Democracy germinates from a recognition of the unalienable rights granted by a Creator. America ought to be involved in helping people under non-democratic regimes recognize that their innate longings for freedom are the gifts of their Creator. But this has been accomplished most effectively by the spread of the Christian gospel through worldwide missionary activity (not state-sponsored), resulting in changed hearts giving way to the ideal of freedom as an innate right. Recognizing their G-d-given rights, the people obtain them by rising up to demand them, not by a foreign power imposing them.
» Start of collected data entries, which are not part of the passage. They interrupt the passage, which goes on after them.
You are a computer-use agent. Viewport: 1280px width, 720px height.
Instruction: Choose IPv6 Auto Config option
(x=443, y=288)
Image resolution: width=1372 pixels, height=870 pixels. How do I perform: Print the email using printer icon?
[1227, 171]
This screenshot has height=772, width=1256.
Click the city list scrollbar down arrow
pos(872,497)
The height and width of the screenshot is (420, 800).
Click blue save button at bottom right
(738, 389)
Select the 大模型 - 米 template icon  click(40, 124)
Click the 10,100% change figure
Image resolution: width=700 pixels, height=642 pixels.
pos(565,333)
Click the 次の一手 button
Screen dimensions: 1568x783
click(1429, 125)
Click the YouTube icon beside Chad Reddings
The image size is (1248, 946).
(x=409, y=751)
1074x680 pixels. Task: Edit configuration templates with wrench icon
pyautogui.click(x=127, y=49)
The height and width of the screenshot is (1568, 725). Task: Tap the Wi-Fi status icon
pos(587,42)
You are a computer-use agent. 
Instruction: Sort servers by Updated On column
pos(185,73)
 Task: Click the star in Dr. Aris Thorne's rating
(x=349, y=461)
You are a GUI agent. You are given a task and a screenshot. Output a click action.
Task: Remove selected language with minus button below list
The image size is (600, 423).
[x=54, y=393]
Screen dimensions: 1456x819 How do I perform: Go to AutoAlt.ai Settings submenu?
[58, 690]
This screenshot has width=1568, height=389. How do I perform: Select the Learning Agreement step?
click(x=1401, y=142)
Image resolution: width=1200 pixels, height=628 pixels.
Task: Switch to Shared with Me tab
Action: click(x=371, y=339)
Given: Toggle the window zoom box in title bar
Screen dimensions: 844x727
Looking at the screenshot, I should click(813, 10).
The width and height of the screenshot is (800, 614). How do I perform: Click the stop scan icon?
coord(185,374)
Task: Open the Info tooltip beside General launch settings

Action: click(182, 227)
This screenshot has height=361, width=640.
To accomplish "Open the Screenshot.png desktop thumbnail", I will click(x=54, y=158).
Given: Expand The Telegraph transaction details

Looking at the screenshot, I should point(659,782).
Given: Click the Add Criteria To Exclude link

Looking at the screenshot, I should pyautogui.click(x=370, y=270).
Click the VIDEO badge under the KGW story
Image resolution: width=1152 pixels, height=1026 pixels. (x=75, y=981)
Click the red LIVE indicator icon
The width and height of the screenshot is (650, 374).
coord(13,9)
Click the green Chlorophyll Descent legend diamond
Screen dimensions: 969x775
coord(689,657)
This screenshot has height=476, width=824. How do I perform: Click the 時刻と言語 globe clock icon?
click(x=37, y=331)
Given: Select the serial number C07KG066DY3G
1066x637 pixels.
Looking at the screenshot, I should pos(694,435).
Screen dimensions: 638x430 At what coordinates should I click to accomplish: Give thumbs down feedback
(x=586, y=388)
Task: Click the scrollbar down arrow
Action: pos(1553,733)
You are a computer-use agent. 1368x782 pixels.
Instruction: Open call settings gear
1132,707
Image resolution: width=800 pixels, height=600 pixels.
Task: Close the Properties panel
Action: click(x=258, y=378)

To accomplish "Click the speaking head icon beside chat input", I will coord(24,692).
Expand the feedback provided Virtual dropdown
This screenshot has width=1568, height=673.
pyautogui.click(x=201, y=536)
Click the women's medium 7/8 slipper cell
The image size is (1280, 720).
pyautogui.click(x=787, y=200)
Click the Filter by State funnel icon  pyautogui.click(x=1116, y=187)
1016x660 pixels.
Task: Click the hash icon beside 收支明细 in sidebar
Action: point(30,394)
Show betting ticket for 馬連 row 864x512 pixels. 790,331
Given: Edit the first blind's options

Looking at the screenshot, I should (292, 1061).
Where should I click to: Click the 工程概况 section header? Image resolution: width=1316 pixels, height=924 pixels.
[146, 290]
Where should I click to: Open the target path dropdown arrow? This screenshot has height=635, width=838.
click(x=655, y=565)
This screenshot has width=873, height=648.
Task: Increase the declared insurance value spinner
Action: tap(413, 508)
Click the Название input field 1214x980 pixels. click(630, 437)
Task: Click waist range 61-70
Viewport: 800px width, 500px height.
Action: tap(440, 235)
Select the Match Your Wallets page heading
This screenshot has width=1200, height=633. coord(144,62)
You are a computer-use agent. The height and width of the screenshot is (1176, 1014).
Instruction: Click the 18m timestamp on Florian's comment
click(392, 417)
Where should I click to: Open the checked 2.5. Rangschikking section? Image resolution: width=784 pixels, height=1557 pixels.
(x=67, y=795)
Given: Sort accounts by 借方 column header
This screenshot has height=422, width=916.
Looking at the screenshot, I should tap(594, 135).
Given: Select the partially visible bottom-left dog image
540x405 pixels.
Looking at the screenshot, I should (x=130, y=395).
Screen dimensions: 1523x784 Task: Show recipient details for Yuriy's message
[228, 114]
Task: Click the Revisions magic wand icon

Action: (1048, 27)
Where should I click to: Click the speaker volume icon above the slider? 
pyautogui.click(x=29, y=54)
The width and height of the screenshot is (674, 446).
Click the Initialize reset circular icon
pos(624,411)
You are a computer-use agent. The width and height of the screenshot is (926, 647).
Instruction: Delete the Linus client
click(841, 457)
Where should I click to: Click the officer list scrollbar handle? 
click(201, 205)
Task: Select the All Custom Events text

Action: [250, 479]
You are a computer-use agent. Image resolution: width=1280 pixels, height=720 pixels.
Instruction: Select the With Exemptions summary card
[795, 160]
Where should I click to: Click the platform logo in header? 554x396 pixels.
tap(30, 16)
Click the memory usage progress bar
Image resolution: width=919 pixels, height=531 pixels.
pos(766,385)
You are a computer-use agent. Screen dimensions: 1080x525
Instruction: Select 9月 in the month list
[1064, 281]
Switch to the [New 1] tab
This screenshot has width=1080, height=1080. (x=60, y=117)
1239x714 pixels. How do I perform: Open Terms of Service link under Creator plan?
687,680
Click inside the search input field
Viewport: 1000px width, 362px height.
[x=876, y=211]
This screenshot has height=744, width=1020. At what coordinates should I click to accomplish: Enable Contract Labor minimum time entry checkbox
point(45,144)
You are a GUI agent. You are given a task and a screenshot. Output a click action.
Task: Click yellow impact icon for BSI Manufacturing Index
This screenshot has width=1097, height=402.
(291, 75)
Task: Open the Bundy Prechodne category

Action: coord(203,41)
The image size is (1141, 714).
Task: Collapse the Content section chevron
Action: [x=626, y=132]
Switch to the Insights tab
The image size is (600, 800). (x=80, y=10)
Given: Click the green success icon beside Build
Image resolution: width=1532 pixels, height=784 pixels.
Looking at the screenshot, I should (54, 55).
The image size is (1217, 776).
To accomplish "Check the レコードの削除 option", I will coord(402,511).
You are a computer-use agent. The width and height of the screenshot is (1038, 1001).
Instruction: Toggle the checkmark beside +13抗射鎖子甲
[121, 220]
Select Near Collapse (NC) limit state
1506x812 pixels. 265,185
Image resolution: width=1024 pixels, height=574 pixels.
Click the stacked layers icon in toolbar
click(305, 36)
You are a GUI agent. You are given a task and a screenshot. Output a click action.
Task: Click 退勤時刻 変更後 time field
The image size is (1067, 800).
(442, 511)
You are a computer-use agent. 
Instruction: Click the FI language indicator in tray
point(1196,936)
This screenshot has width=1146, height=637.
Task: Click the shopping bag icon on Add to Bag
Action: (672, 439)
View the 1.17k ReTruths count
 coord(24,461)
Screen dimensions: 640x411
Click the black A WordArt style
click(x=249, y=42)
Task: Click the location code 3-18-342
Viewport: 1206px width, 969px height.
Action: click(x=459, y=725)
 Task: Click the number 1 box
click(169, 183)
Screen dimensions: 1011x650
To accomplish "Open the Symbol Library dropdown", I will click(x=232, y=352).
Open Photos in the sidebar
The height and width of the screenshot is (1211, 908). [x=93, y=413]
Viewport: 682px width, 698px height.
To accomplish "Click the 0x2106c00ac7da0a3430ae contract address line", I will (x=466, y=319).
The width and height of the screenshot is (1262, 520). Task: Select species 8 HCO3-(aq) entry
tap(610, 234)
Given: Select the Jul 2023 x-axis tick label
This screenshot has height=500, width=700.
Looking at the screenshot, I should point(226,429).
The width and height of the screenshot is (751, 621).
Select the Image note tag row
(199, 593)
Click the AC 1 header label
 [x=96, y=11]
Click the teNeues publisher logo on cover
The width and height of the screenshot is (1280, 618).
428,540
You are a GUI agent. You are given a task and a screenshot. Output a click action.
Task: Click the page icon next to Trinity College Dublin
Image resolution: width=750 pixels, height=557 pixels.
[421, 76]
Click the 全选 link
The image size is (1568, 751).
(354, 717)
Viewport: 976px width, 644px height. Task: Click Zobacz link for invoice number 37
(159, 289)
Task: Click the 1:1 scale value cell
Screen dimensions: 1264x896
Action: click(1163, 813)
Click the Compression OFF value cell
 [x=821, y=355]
A foreign power may assist them in securing these unalienable rights once the people of a particular state have recognized them and demanded them, but a foreign power cannot impose them on the people.

 

The Stiletto doubts that our women in uniform left their homes and families and risked life and limb to secure freedom and "democracy" for only half the population of these countries. 

 

Updates To Previous Posts (third item, How Poor Is Poor?): Mayor Michael R. Bloomberg (I-NY) thinks New York's Center for Economic Opportunity has come up with a more accurate formula to measure poverty than the one used by the federal government, reports The Washington Post:

 

The current federal measures show New York City with a poverty rate of 18.9 percent. But the new measure shows that the rate is 23 percent. And the new measure shows wide differences within that spectrum. There are fewer people in extreme poverty, reflecting the impact of anti-poverty assistance programs. But under the new measure, the number of elderly poor nearly doubles, from 18 percent to 32 percent, mostly because of health-care costs.

 

The current federal poverty measure, in use since 1969, is based primarily on how much of an individual or household's pretax income is spent on food. The federal poverty measure is used to determine eligibility and amounts of assistance from federal and state programs.

 

[W]hile food accounted for a third of household spending in the 1960s, food now accounts for only an eighth of spending, with housing and transportation taking a larger slice of income.  

 

The new measure also takes into account regional differences in housing costs to reflect the higher amounts in expensive cities such as New York and San Francisco.

 

The formula Bloomberg wants the nation to adopt as the new standard includes household spending on food, clothing, shelter, transportation, utilities and out-of-pocket medical expenses, as well as food stamps, rent subsidies and other public assistance.